Perfect?!

31 0 0
                                    


Pagi yang cukup damai pada awalnya sampai aku menyadari telepon selulerku mati dari kemaren siang, ini pasti akan menimbulkan masalah. Dan tebakan ku tepat sasaran, alat komunikasi ini menayangkan banyak pemberitahuan dan lebih setengahnya adalah dari dia. Perlu kesabaran ekstra untuk menunggu sampai alat komunikasibutut ini bisa bekerja semestinya setelah menerima bom pesan.

Jemariku mulai menari membuka pesan-pesan yang dia kirim. Aku hanya bisa tertawa renyah membayangkan bagaimana ekspresi wajahnya saat membuat semua pesan ini, tapi aku menyukai sifat itu. Baru beberapa saat aku akan mulai mengetik beberapa kata ajaib untuk membalas semua bom pesannya, foto orang itu terpampang di layar 4,5 inci tersebut.

"Aku udah di depan, kamu siap-siap. kita akan keluar." Ucapnya dari seberang telfon dengan suara dingin serta langsung memutuskan percakapan tanpa menunggu reaksiku.

Cukup dengan waktu setengah jam aku bersiap-siap untuk menemui sang pangeran yang masih terus bersemayam di hati dan pikiran. Saat aku melihat dia bercengkrama dengan ayah tidak terlihat sedikitpun ekspresi kesal dari wajahnya apalagi ekspresi bom yang akan meledak. Aktingnya benar-benar mengalahkan aktor-aktor tanah air, menyebalkan.

"Aku sudah siap," laporku.

"Om saya izin pinjam Diranya dulu ya Om," izinnya pada ayah.

"Emang aku barang yang bisa dipinjam," gerutuku. Aku pasang wajah sejutek mungkin, emang dikira hanya dia yang bisa akting, me too. Tapi aku hanya dapat tatapan aneh dari ayah, dan dia hanya terseyum kecut menanggapi akting burukku, ah lagi-lagi menyebalkan. "Yaudah, Yah Dira izin pergi dulu," salamku diikuti mencium punggung tangan yang sangat berarti dalam sejarah hidupku.

"Ray jagain Diranya ya jangan sampai lepas, dia anaknya suka kabur-kaburan." Seperti biasa ayah selalu menggodaku saat akan pergi dengan dia.

"Siap om, kita izin dulu."

Kemudian dia membawaku ke sebuah restaurant tempat biasanya. Selama perjalanan tidak ada percakapan yang dimunculkan, mungkin dia sedang berkonsentrasi dengan setirnya atau memang sudah kehabisan topik karena tertutup dengan pertanyaan yang akan diintrogasinya nanti kepadaku. Aku siap kok Ray, apapun pertanyaanmu jawabannya tetap sama aku mencintaimu apupun alasannya.

Setelah sampai di tempatpun dia belum juga memulai ritual yang mungkin sudah dia persiapkan. Suasana masih dingin, dia memegang buku menu dan aku juga. Biasanya ritual itu aku yang memegang penuh kendali sebab seleranya buruk dan boros.

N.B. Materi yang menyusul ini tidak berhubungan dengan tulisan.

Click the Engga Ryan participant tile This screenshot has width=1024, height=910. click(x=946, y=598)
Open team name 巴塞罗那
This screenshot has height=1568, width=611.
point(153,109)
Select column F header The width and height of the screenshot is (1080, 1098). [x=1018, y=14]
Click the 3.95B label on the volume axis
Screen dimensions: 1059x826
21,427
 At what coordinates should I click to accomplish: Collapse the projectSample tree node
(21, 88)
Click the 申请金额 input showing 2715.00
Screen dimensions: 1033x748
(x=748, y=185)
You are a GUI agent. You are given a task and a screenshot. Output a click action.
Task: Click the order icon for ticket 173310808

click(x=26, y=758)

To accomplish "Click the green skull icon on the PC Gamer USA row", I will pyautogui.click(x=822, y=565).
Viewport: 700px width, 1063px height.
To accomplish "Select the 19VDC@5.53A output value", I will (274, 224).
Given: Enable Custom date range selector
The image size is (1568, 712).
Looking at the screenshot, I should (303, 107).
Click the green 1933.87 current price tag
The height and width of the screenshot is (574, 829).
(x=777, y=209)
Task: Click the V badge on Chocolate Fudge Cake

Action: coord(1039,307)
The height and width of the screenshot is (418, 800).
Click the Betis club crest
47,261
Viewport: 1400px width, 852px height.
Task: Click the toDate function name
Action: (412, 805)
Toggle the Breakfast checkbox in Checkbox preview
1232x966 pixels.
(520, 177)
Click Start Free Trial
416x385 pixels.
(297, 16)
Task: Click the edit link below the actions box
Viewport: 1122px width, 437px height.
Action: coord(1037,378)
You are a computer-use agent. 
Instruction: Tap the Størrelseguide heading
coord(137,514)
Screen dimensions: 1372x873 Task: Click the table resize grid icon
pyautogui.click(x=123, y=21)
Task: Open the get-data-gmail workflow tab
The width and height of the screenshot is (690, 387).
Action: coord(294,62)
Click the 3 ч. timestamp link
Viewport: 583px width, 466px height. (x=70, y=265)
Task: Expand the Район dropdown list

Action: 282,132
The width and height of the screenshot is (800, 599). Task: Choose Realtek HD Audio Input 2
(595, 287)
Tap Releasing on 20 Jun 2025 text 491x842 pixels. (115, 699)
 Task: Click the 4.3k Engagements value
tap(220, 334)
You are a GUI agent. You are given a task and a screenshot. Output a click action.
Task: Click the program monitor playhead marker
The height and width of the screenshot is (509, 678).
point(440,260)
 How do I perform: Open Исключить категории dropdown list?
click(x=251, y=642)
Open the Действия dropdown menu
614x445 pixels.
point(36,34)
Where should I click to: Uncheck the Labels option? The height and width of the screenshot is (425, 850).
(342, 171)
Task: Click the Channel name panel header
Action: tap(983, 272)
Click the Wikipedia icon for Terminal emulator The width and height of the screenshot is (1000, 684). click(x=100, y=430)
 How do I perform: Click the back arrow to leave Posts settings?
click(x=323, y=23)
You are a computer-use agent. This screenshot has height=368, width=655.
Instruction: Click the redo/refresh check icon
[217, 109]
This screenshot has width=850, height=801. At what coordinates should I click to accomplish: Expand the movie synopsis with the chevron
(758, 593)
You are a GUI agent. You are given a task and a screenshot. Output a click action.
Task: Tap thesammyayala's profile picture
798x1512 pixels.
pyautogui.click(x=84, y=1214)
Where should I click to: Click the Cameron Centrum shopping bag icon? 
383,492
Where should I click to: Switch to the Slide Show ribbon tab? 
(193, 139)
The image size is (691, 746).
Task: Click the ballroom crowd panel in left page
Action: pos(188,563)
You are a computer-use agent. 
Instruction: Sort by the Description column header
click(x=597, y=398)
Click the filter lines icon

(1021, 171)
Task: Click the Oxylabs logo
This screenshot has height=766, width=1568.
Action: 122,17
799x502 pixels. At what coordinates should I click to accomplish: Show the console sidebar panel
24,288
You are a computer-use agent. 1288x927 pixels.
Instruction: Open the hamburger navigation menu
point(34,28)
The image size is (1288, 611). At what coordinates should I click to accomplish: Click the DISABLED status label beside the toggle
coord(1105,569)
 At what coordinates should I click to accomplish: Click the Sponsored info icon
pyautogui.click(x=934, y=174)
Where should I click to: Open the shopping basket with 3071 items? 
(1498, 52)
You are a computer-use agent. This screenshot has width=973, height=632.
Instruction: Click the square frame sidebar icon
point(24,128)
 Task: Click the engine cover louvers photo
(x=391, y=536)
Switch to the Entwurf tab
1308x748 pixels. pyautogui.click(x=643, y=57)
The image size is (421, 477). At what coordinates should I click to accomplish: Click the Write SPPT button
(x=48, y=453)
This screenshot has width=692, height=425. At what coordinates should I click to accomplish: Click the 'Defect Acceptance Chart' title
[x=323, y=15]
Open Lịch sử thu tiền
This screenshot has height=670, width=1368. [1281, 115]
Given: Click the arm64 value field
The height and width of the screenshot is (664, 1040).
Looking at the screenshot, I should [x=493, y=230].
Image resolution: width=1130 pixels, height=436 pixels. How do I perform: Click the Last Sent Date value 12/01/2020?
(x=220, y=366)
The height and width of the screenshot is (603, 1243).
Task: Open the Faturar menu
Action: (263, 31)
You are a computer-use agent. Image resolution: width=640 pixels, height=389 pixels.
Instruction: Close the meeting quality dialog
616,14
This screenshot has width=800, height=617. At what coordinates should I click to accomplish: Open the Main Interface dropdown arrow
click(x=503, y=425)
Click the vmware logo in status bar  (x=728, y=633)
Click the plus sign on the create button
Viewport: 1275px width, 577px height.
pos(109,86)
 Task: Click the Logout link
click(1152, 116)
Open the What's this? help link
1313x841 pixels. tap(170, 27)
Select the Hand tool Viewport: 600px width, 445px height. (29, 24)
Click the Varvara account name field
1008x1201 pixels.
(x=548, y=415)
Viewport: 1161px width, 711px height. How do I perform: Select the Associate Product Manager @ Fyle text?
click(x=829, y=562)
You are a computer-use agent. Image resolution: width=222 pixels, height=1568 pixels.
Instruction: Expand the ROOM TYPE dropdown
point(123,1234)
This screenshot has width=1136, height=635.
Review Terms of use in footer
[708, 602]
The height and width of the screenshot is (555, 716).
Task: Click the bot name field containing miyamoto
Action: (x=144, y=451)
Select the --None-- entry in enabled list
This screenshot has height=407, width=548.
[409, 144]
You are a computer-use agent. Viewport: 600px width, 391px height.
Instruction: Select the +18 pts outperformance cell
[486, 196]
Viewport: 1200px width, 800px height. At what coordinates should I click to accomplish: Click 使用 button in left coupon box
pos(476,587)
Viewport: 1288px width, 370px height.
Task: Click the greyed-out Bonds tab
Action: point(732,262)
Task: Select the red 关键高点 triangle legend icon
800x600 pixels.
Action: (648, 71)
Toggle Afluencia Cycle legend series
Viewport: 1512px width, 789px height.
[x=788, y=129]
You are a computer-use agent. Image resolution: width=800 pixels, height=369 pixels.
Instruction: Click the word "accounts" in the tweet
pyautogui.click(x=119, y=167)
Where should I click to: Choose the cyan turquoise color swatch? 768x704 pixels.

"Kamu tahu ya kalau aku belum sarapan, kamu belum sarapan jugakan? Biar aku yang pilihkan menunya." Agar kebekuan ini bisa sedikit dicairkan. Mau tidak mau aku yang harus memulai karena akulah penyebabnya. Tanggapannya masih dingin, tapi setidaknya dia sedikit bereaksi dengan menganggukkan kepala.

Setelah proses pemesanan selesai. Aku mencoba menatap manik mata coklat tua yang terus membuatku masuk lebih jauh ke dalam jurang yang ia buat. Aku terus menatap manik itu hingga dia merasa risih akan tindakanku, sempat kedua manik kami bertemu walau dia kembali berpaling.

"Aku minta maaf ya Ray, kemaren aku benar-benar lupa mengisi baterai handphone. Hanya masalah semacam itu kamu nggak mungkin sediam ini. Apa ada masalah lain Ray?"

Akhirnya dia bereaksi dengan apa yang kukatakan, dengan sedikit menarik napas panjang dia mempersiapkan kuda-kuda. "Kamu bilang hanya Ra? Hampir seharian kamu tidak bisa dihubungi. Aku mengkhawatirkanmu, aku menghubungimu berkali-kali tapi tidak ada jawaban. Aku tidak berani bertanya pada ayahmu karena takut beliau juga akan khawatir. Aku menghubungi beberapa temanmu tapi tidak ada yang tahu. Kemudian aku ke rumahmu tapi kata mbak kamu belum pulang. Aku mendatangi beberapa tempat biasa kamu ngumpul bareng temanmu tapi kamu tidak ada di sana." Dan akhirnya dia meledak juga walau dengan nada yang tidak begitu keras dan membentak.